Zcash node that provides chain state and serves as a root of trust for the system.
Proxy server that extracts block chain data from zcashd to store and serve it in a lower-bandwidth format.
Light client that subscribes to the stream from a proxy server and uses that data to update its own view of the chain state. The light client MAY be attached to a wallet backend that will track particular Sapling notes.

Outline of the light wallet architecture

Security Model

In this model, we propose payment detection privacy as our main security goal. That is, the proxy should not learn which transactions (received from the block chain) are addressed to a given light wallet. If we further assume network privacy (via Tor or similar), the proxy should not be able to link different connections or queries as deriving from the the same wallet.

In particular, the underlying Zcash node / proxy combination is assumed to be "honest but curious" and is trusted to provide a correct view of the current best chain state and to faithfully transmit queries and responses.

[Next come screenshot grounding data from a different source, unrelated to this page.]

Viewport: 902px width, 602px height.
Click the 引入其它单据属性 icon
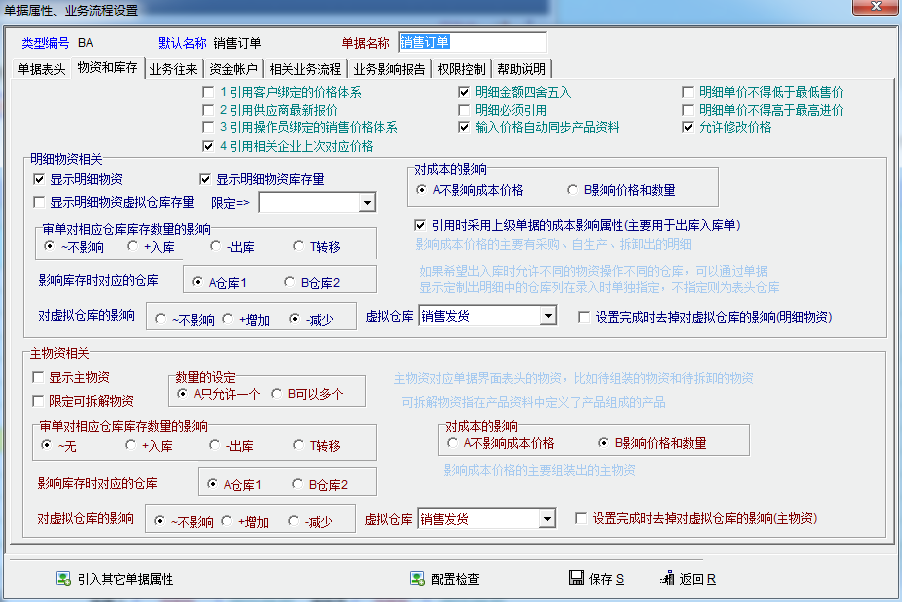coord(63,579)
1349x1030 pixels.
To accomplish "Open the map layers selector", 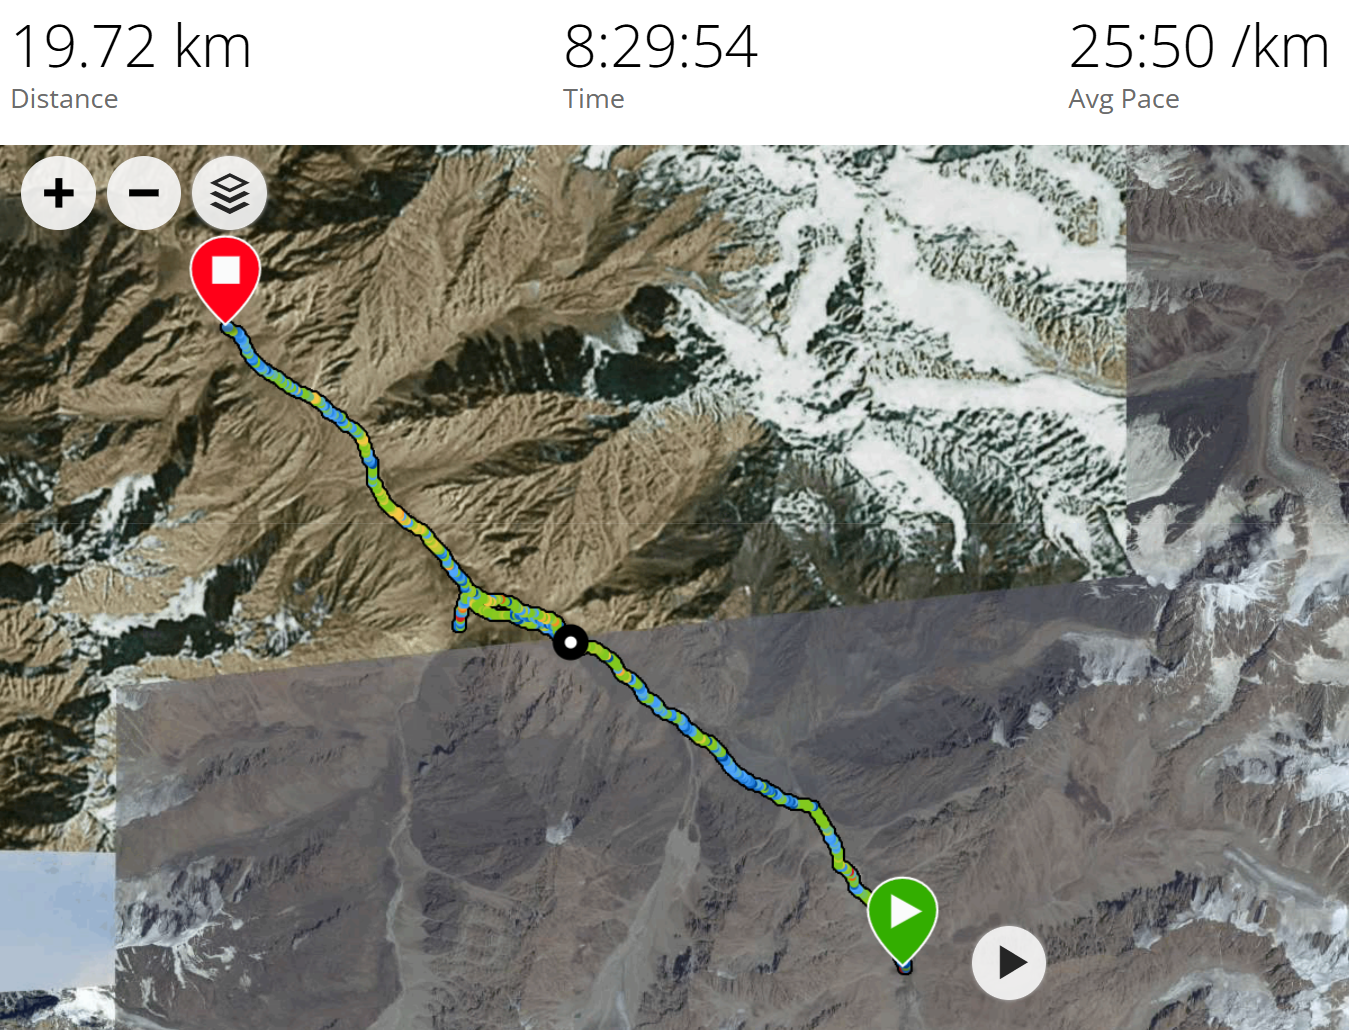I will [x=229, y=193].
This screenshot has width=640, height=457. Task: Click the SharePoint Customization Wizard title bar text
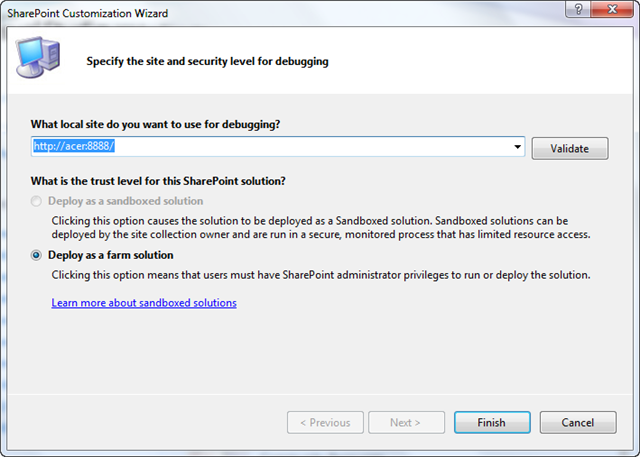point(90,13)
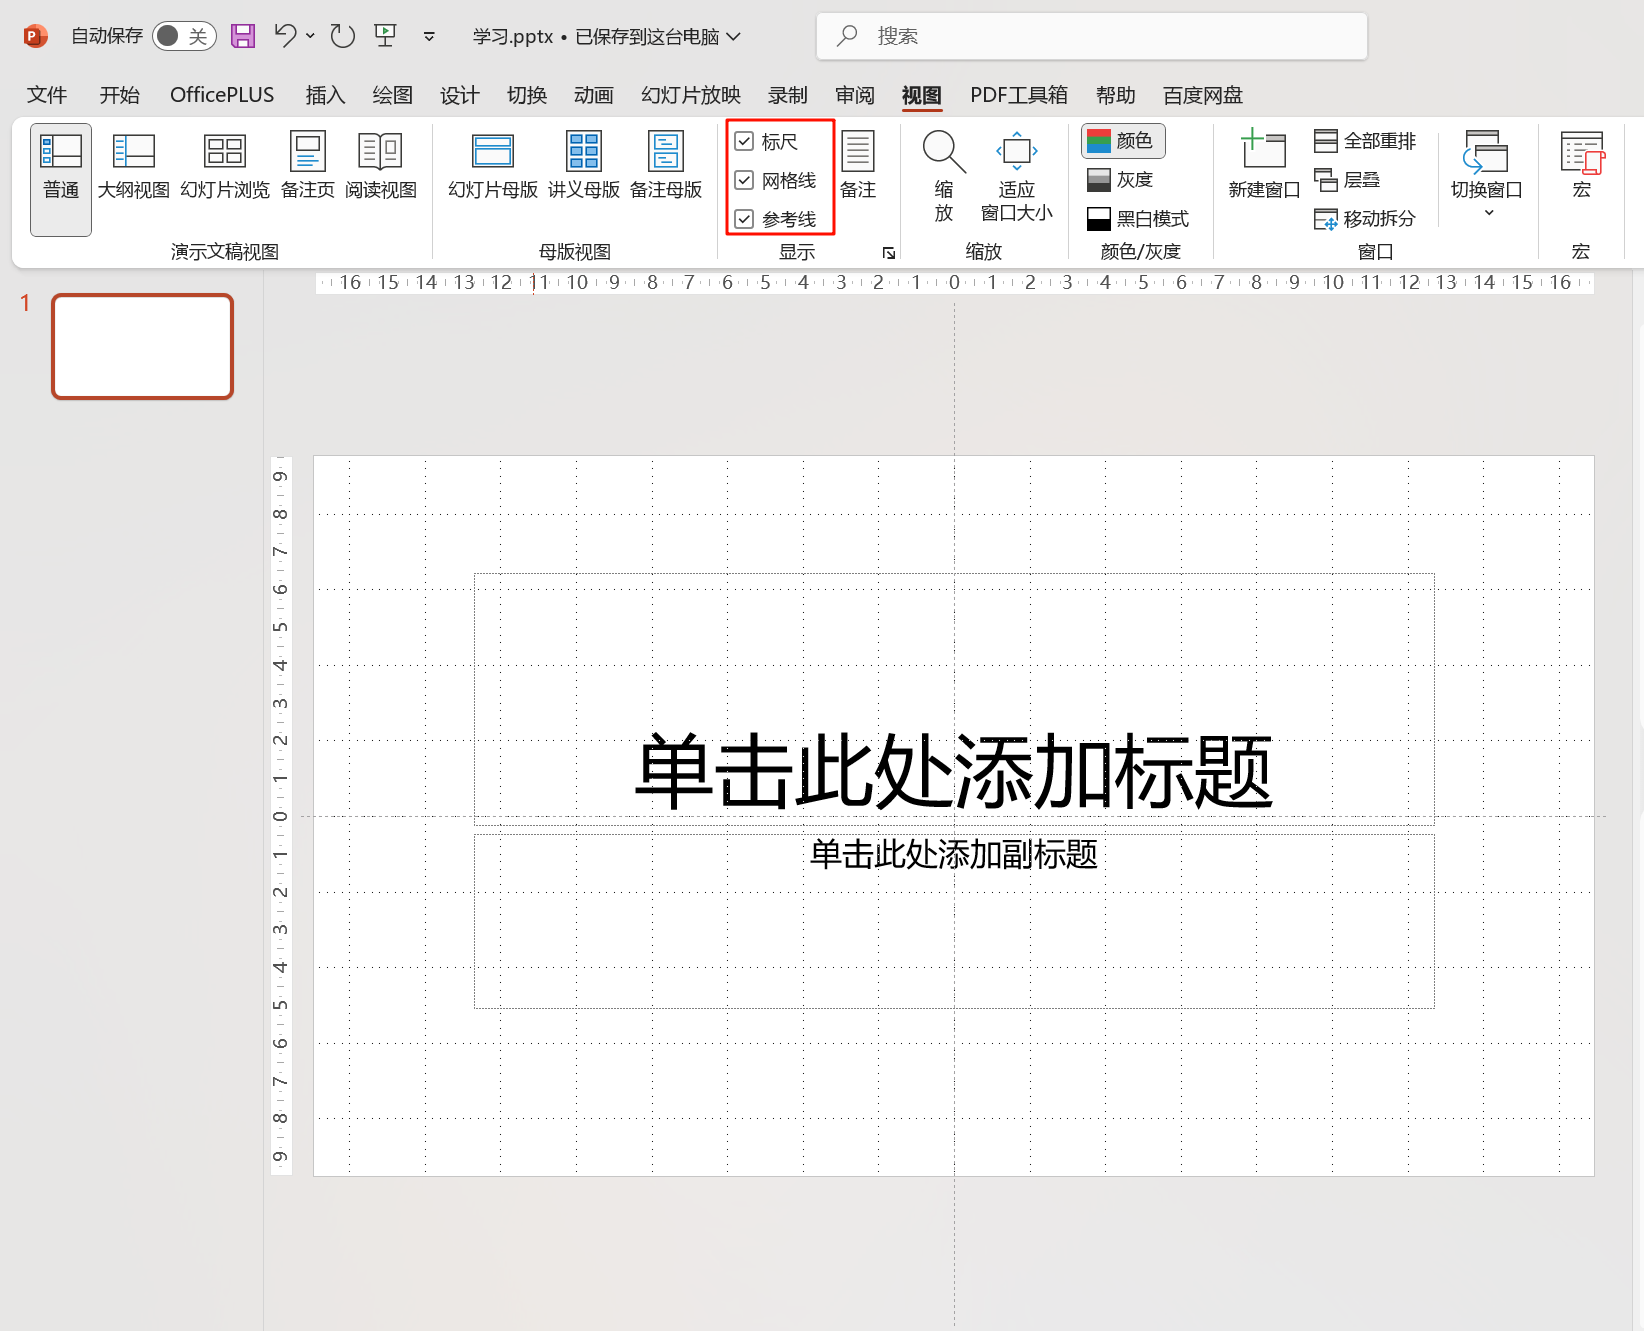The height and width of the screenshot is (1331, 1644).
Task: Open the Show (显示) group dialog launcher
Action: (888, 253)
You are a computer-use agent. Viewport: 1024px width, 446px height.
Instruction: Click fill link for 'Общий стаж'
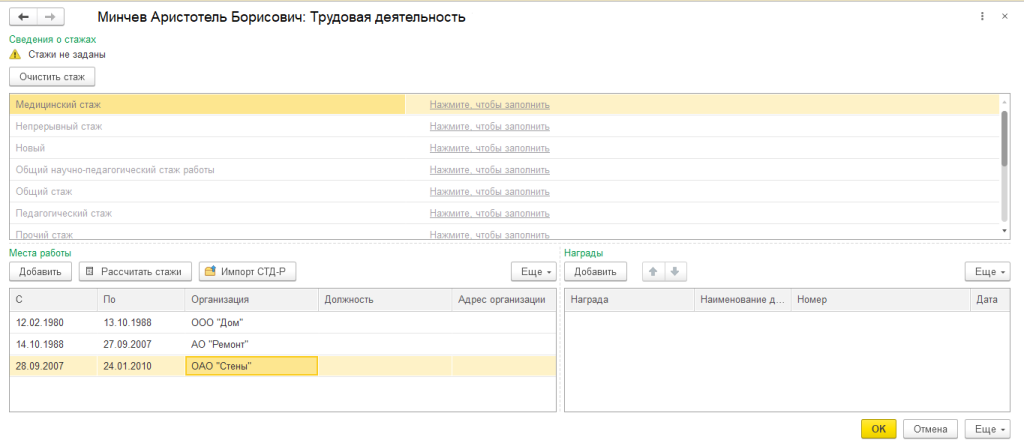(489, 191)
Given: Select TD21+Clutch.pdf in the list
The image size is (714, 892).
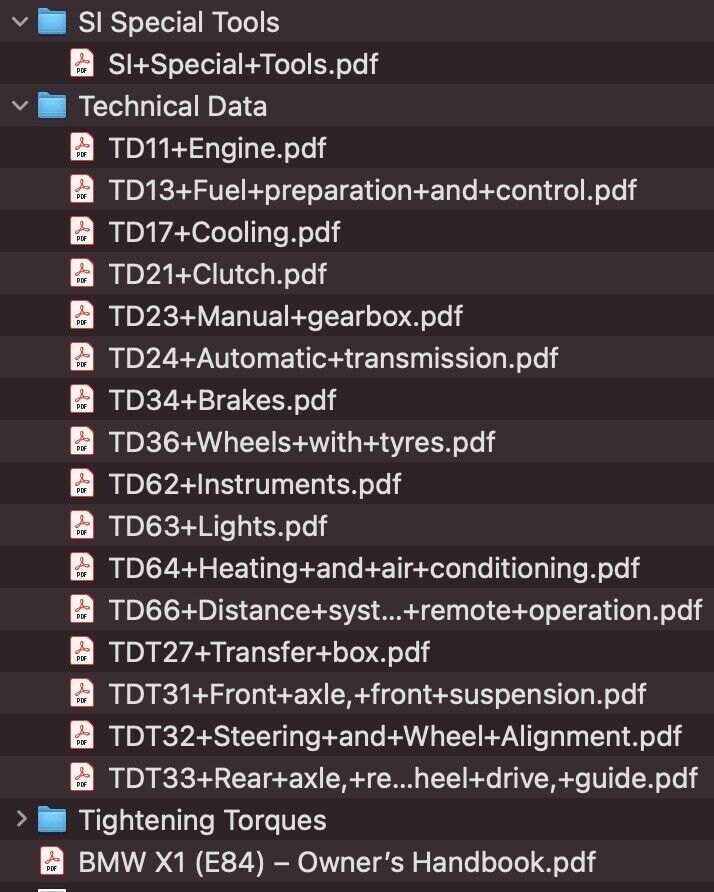Looking at the screenshot, I should [218, 274].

This ZIP does not address how to spend notes privately.

Compact Stream Format

A key observation in this protocol is that the current zcashd encrypted field is several hundred bytes long, due to the inclusion of a transaction “memo”. The need to download this entire field imposes a substantial bandwidth cost on each light wallets, which may be a limited mobile device on a restricted-bandwidth plan. While more efficient techniques can be developed in the future, for the moment we propose ignoring the memo field during payment detection. Futhermore, we can also ignore any information that is not directly relevant to a Sapling shielded transaction.

A compact block is a packaging of ONLY the data from a block needed to:

Detect a payment to your shielded Sapling address
Detect a spend of your shielded Sapling notes
Update your witnesses to generate new Sapling spend proofs.

A compact block and its component compact transactions are encoded on the wire using the following Protocol Buffers 9 format:

message BlockID {
     uint64 blockHeight = 1;
     bytes blockHash = 2;
}

message CompactBlock {
    BlockID id = 1;
    repeated CompactTx vtx = 3;
}

message CompactTx {
    uint64 txIndex = 1;
    bytes txHash = 2;

    repeated CompactSpend spends = 3;
    repeated CompactOutput outputs = 4;
}

message CompactSpend {
    bytes nf = 1;
}

message CompactOutput {
    bytes cmu = 1;
    bytes epk = 2;
    bytes ciphertext = 3;
}

Encoding Details

blockHash, txHash, nf, cmu, and epk are encoded as specified in the Zcash Protocol Spec.

The output and spend descriptions are handled differently, as described in the following sections.

Output Compression

In the normal Zcash protocol, the output ciphertext consists of the AEAD-encrypted form of a note plaintext 5:

8-bit 0x01

88-bit d

64-bit v

256-bit rseed

memo (512 bytes) + tag (16 bytes)

A recipient detects their transactions by trial-decrypting this ciphertext. On a full node that has the entire block chain, the primary cost is computational. For light clients however, there is an additional bandwidth cost: every ciphertext on the block chain must be received from the server (or network node) the light client is connected to. This results in a total of 580 bytes per output that must be streamed to the client (in addition to the 32-byte ephemeral public key).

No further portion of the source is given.